§ What is expected
Where does the word "computer" show up in the data? Please find each such line and copy it.

**** Task material

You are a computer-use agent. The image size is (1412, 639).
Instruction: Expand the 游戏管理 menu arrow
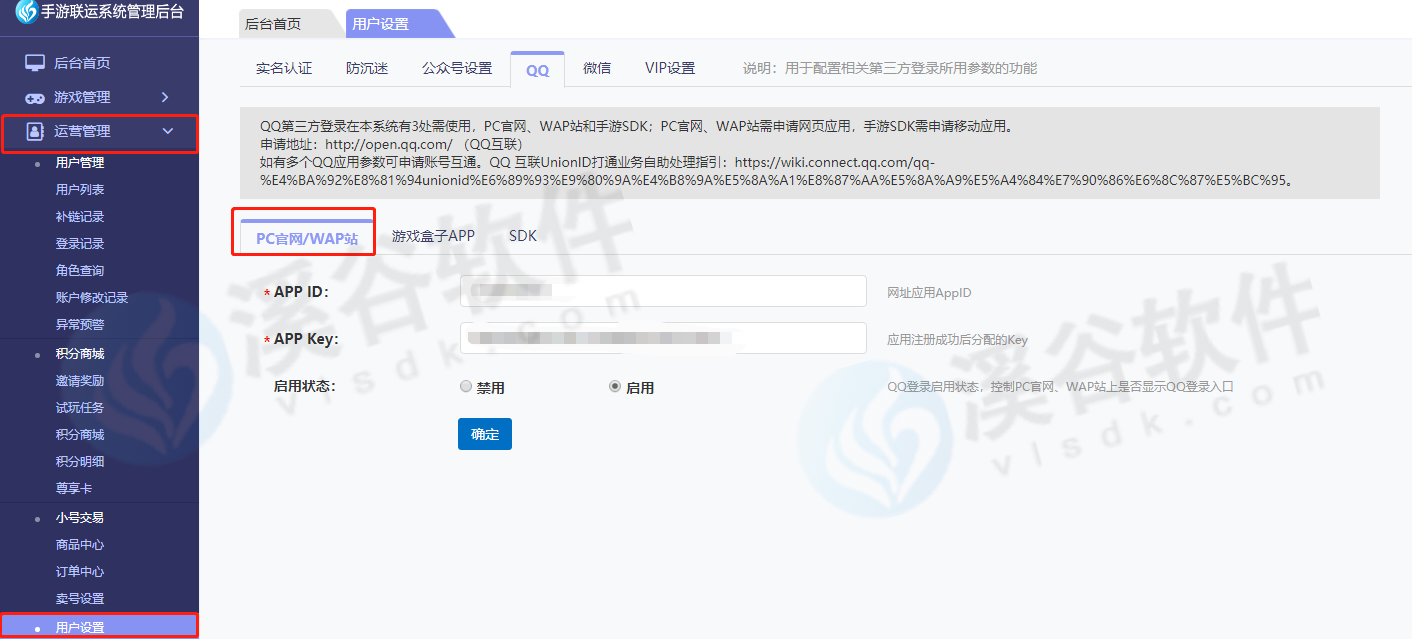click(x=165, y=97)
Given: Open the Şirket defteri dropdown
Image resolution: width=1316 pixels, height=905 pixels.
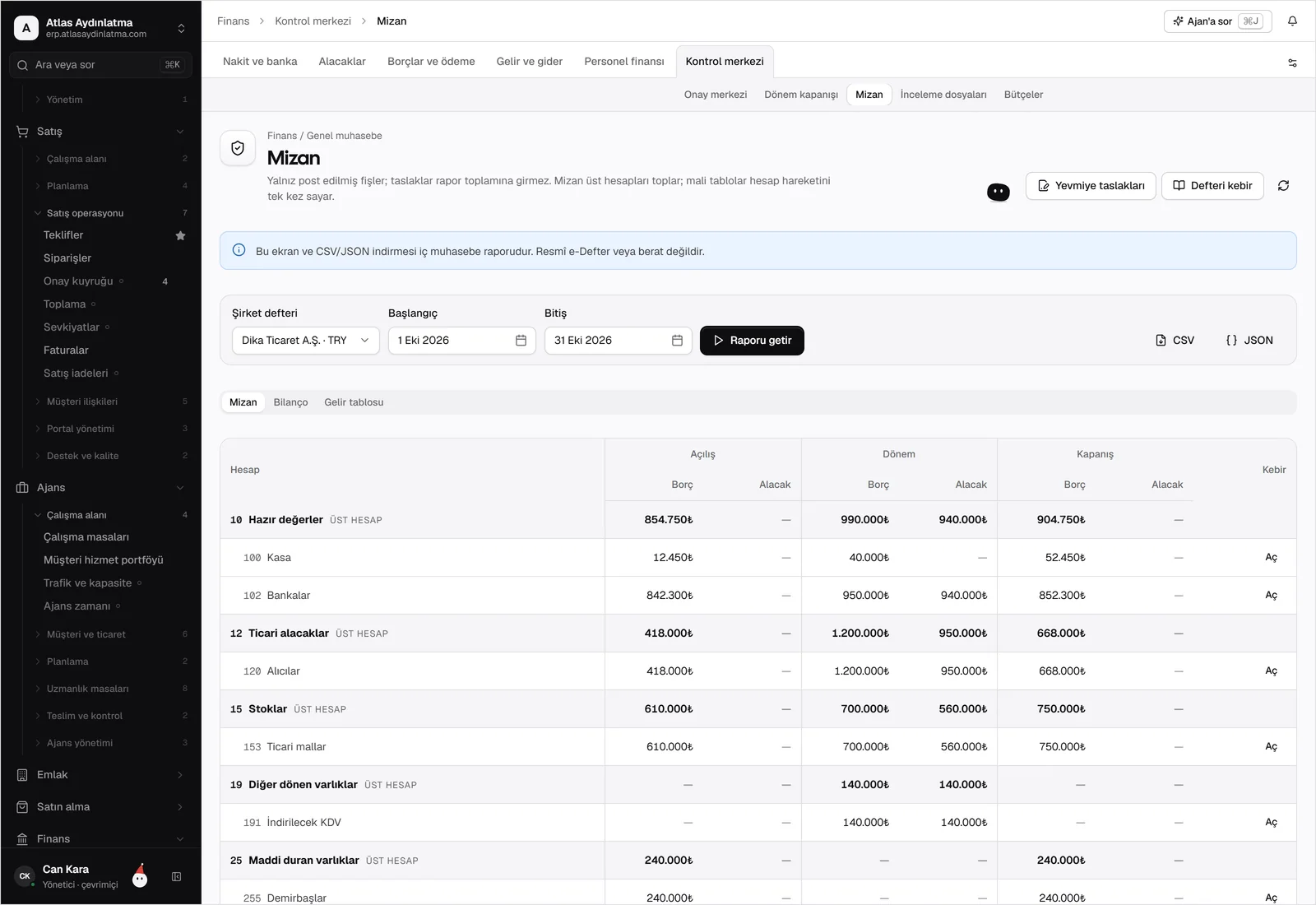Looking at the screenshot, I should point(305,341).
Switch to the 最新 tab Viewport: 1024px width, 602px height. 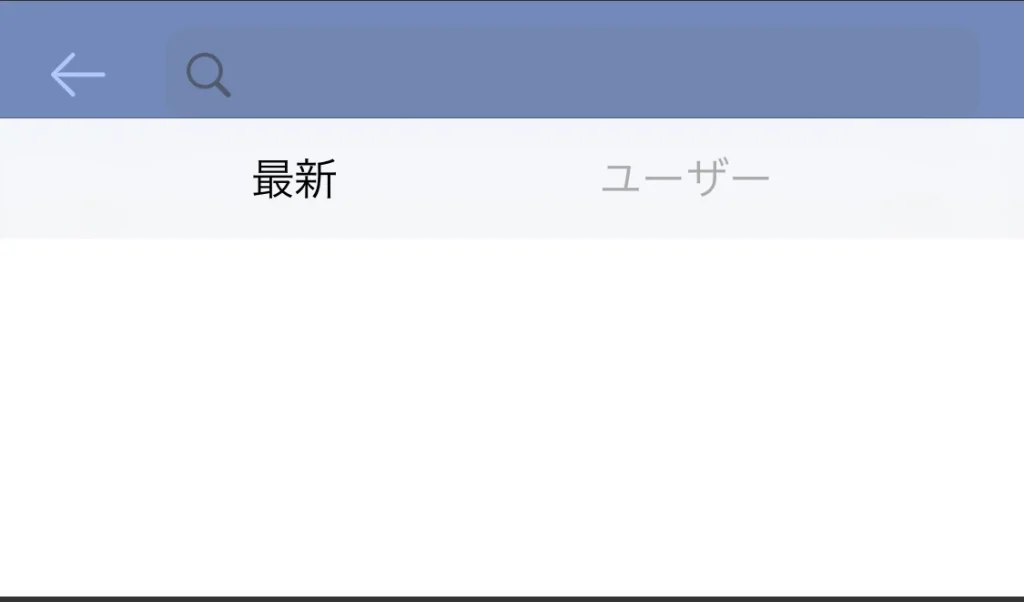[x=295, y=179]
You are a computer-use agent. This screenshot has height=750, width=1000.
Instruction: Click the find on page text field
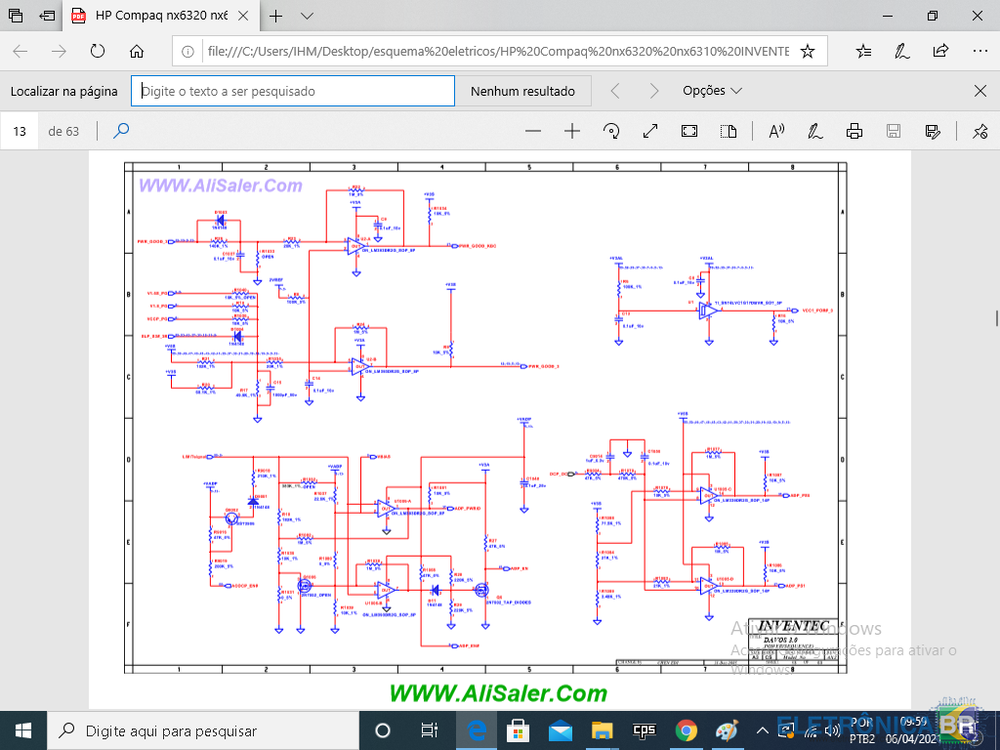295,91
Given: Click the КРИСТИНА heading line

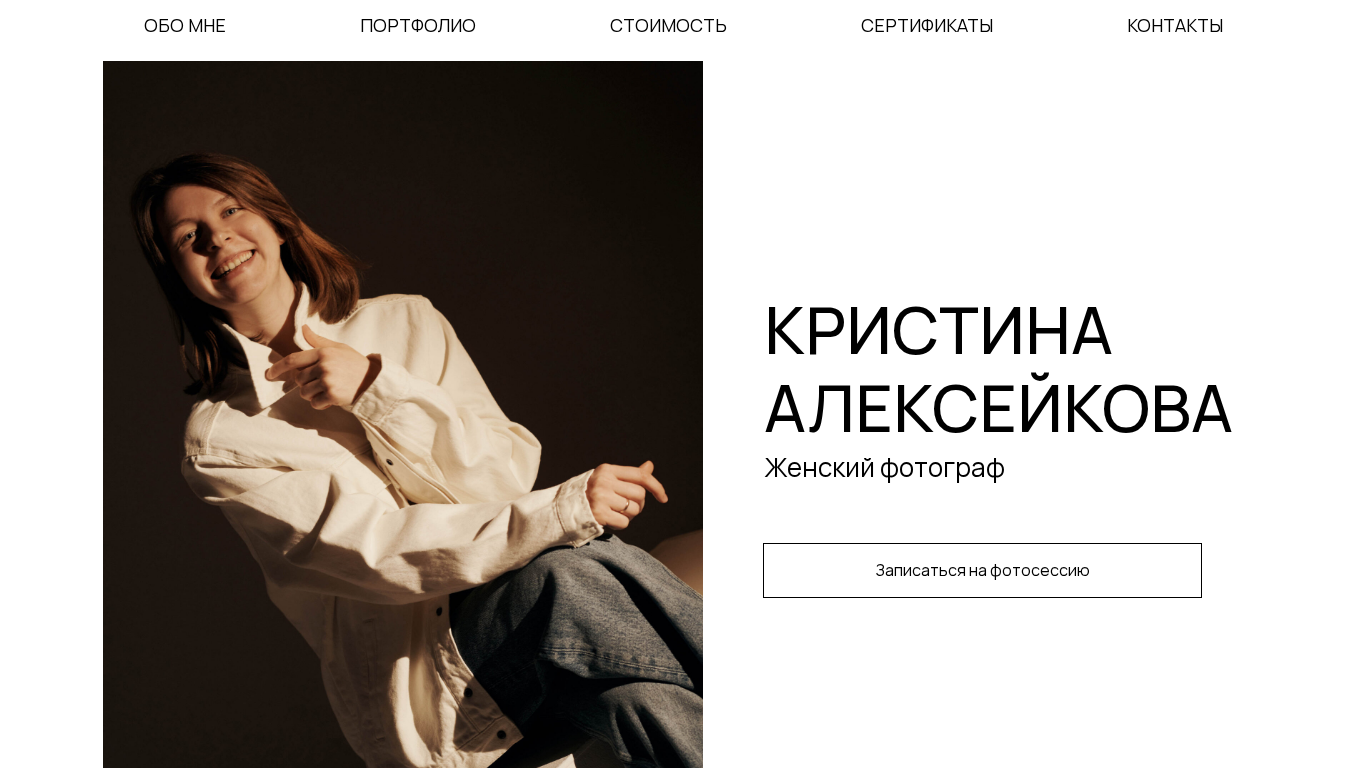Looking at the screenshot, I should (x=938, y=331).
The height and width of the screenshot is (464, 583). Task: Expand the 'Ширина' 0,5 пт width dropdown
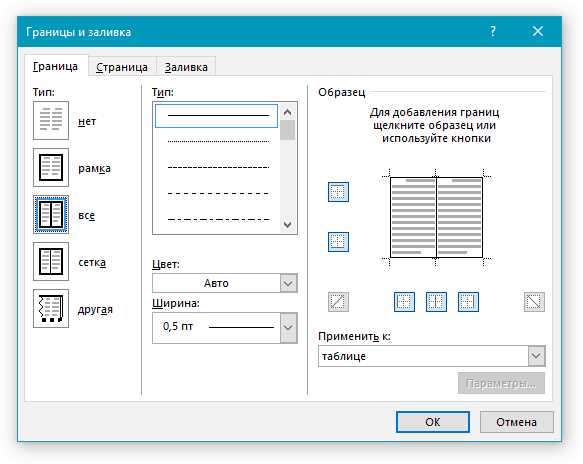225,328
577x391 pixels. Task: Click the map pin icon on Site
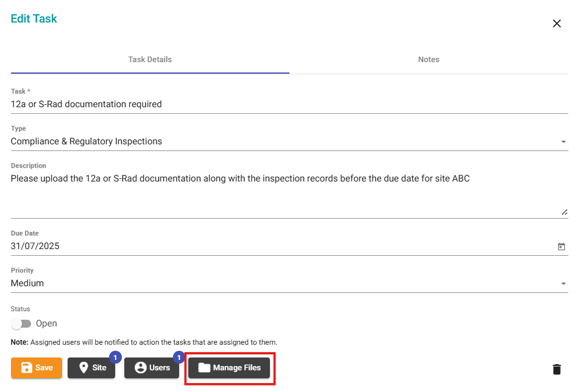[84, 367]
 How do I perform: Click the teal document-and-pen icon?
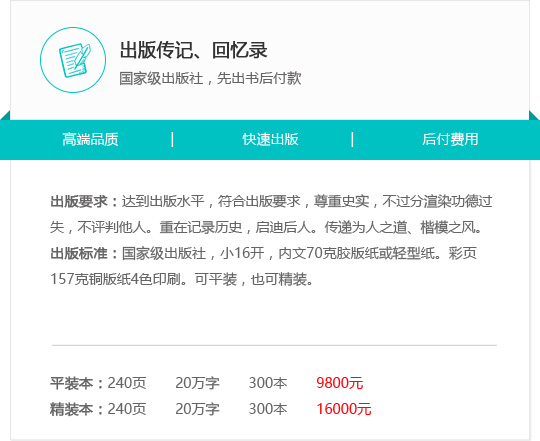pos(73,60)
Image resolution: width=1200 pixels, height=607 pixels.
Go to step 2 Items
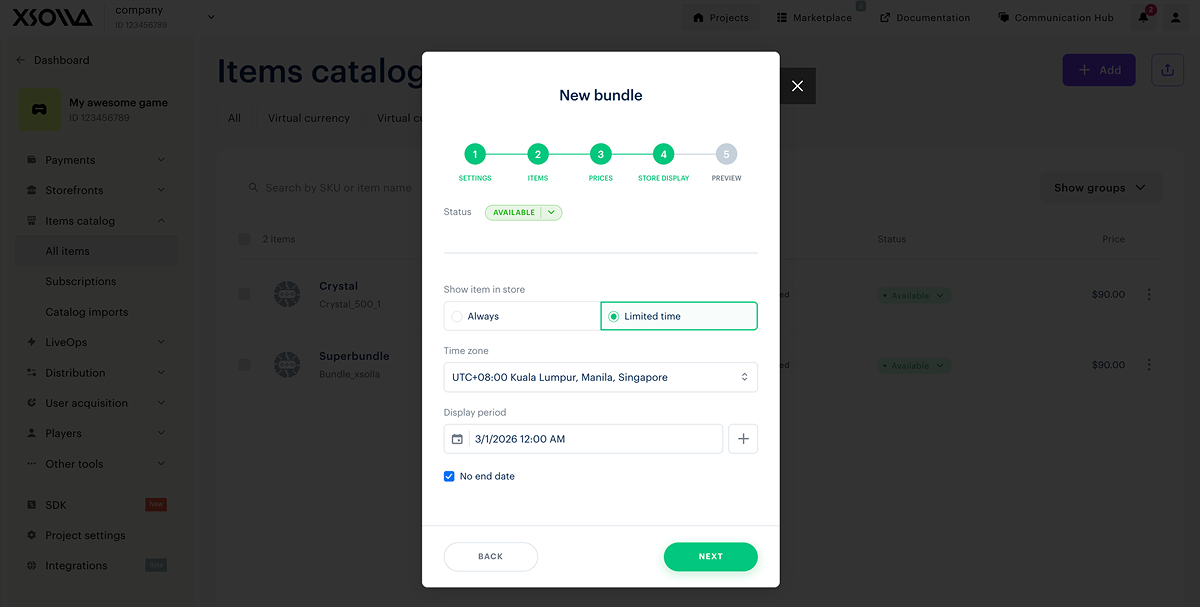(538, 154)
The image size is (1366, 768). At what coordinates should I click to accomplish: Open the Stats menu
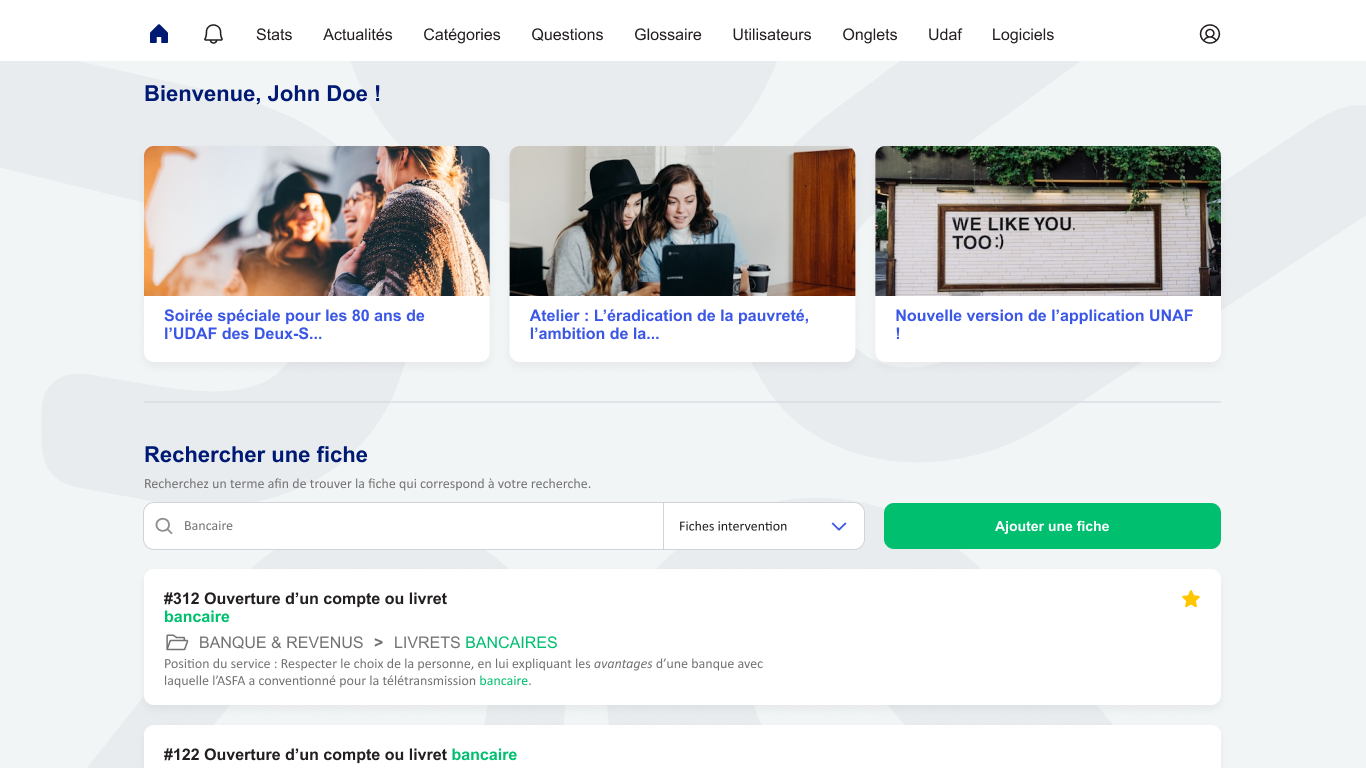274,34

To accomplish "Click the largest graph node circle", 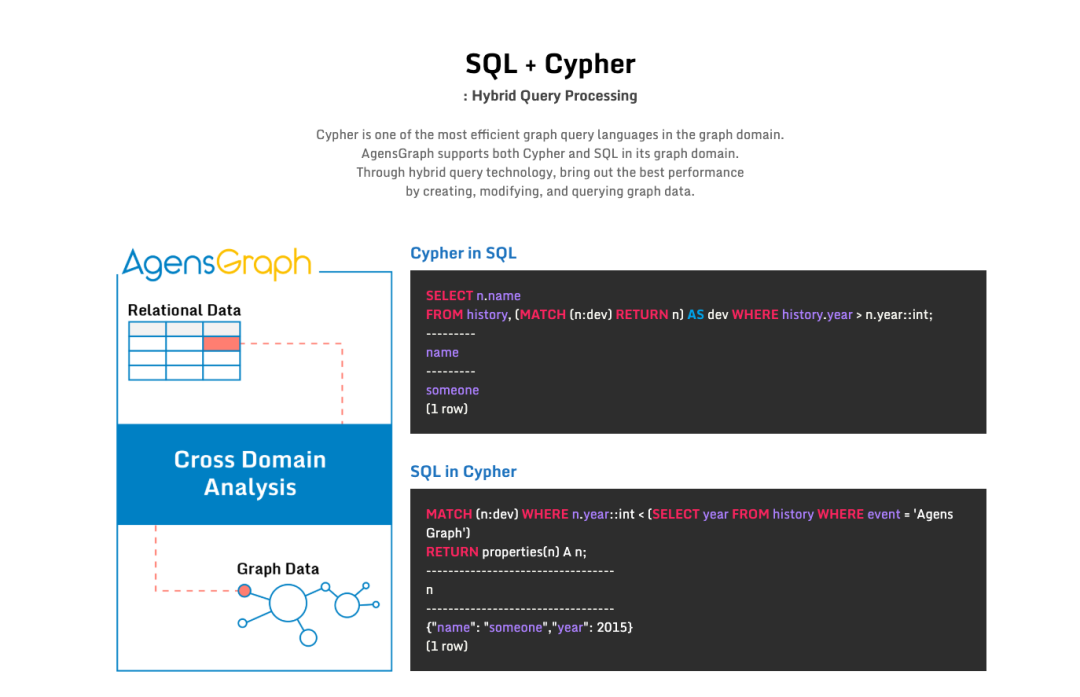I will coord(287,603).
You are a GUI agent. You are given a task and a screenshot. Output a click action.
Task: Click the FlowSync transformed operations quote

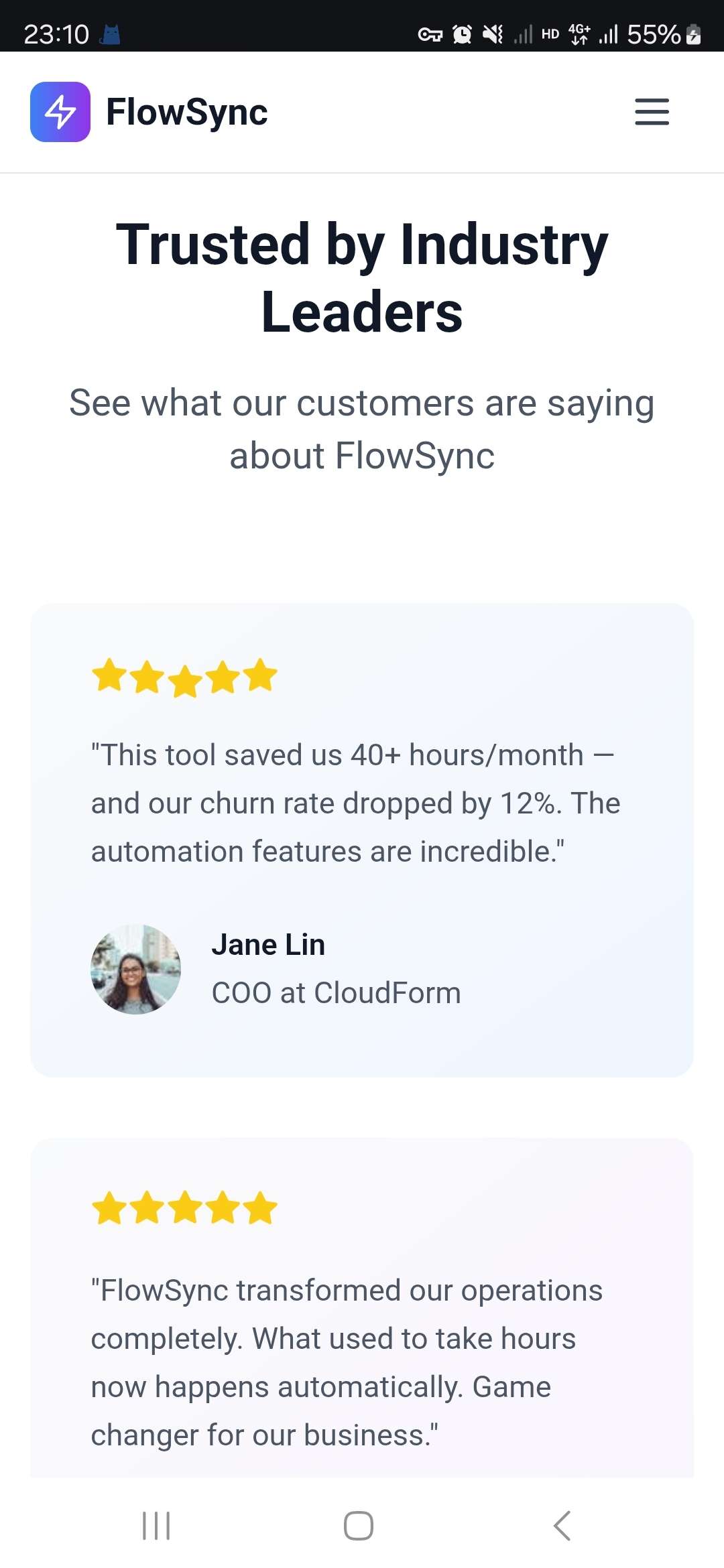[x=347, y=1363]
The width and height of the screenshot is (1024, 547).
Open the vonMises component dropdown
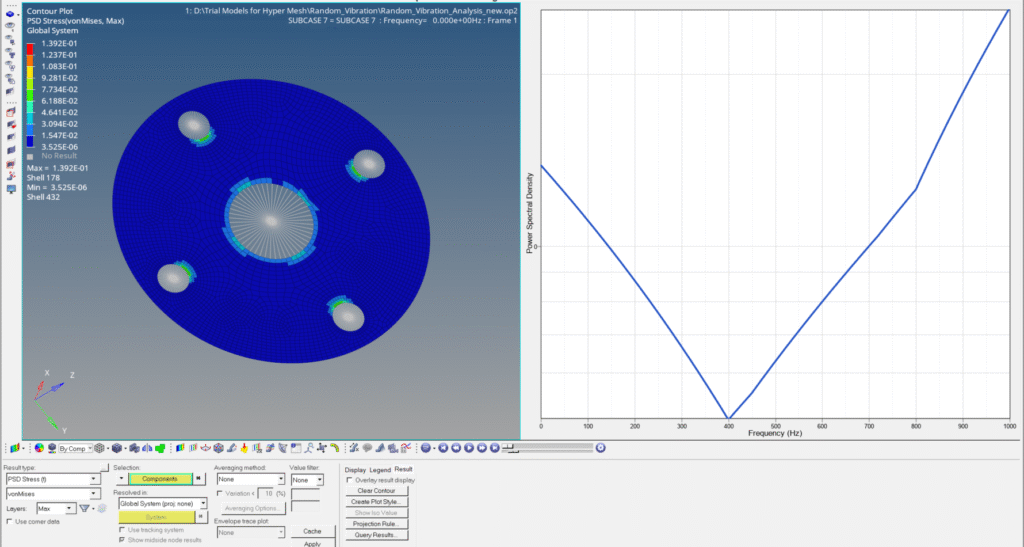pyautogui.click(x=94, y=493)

********

§ Response box
You are a computer-use agent. The image size is (1412, 639).
You are a computer-use agent. This screenshot has height=750, width=1000.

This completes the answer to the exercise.